*Written problem 1*
In the review of The Girlfriend Experience, which season does the reviewer say he liked a lot more than the second?
*Written problem 2*
Rewrite every line of the records, requests included, scaling each coordinate in the answers by 1.05 and rounding to the nearest whole number, with halves rounded up. Leave the pictures out.

## BEGIN Selected passage

"Paul Levinson's It's Real Life is a page-turning exploration into that multiverse known as rock and roll. But it is much more than a marvelous adventure narrated by a master storyteller...it is also an exquisite meditation on the very nature of alternate history." -- Jack Dann, The Fiction Writer's Guide to Alternate History

Wednesday, May 5, 2021

The Girlfriend Experience 3.1-2: Intertwining Desires



Well, The Girlfriend Experience is back on Starz for a third season, and of course I had to watch it.  Not for the reasons you think.  Well, maybe it is for those reasons, though I don't know you, and you don't me, so guessing at reasons is always a risk.  Ok, I liked the first two seasons for two reasons, the obvious one, and I also liked the stories.

But let me start by saying I liked the first season a lot more than the second season, whatever I may have said at the time I saw them (see links to my reviews at the end of this review).  I thought the first season was a strong, more unified story than either of the two parallel stories in the second second.  And, so far, I'm liking the third season as much as the first season.

There are some obvious, cliched parts, though.  I've seen narratives on television devoted towards perfecting a dating app at least twice in the past year, and have even been quoted as saying these kinds of coincidences are not coincidences in the usual sense of the word, but are either an expression of Hegel's spirit of age or a result of industrial espionage in the movie/television business.  So Iris leaving a PhD program in the U. S. to work at a company in the U.K. devoted to discovering and encoding why people are attracted to one another is fun enough to see, but so far not all that original.

## END Selected passage
## BEGIN Material for this task

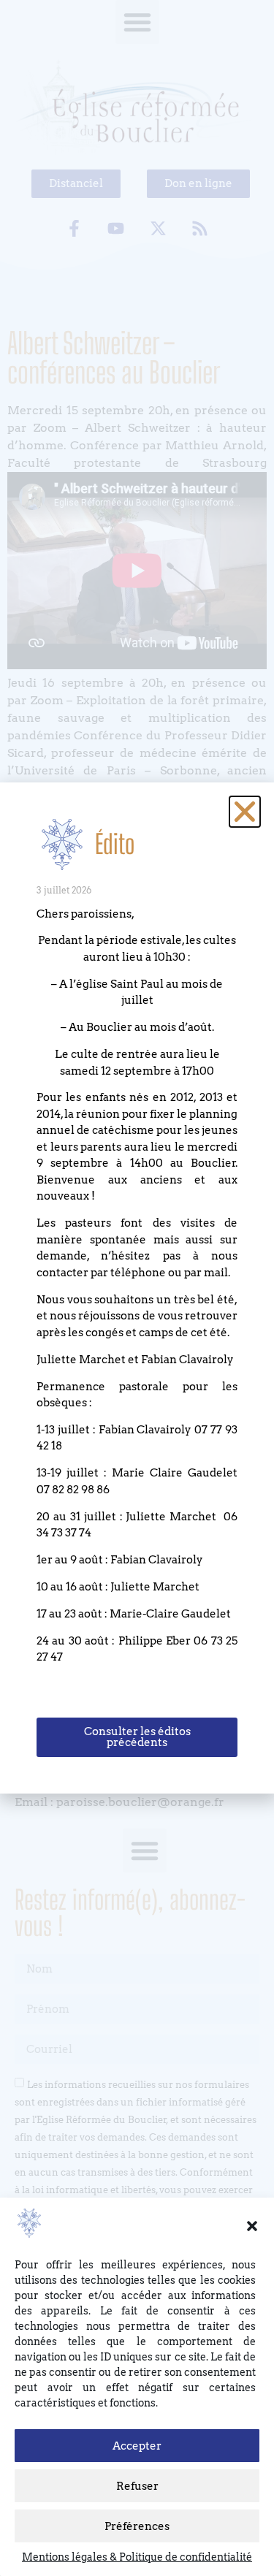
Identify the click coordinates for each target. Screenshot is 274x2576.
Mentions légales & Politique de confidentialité (137, 2557)
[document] (137, 1288)
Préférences (137, 2526)
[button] (252, 2226)
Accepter (137, 2446)
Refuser (137, 2486)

## END Material for this task

*Final answer 1*
The first season.

*Final answer 2*
Identify the click coordinates for each target. Screenshot is 274x2576.
Mentions légales & Politique de confidentialité (144, 2685)
[document] (144, 1352)
Préférences (144, 2652)
[button] (265, 2337)
Accepter (144, 2568)
Refuser (144, 2610)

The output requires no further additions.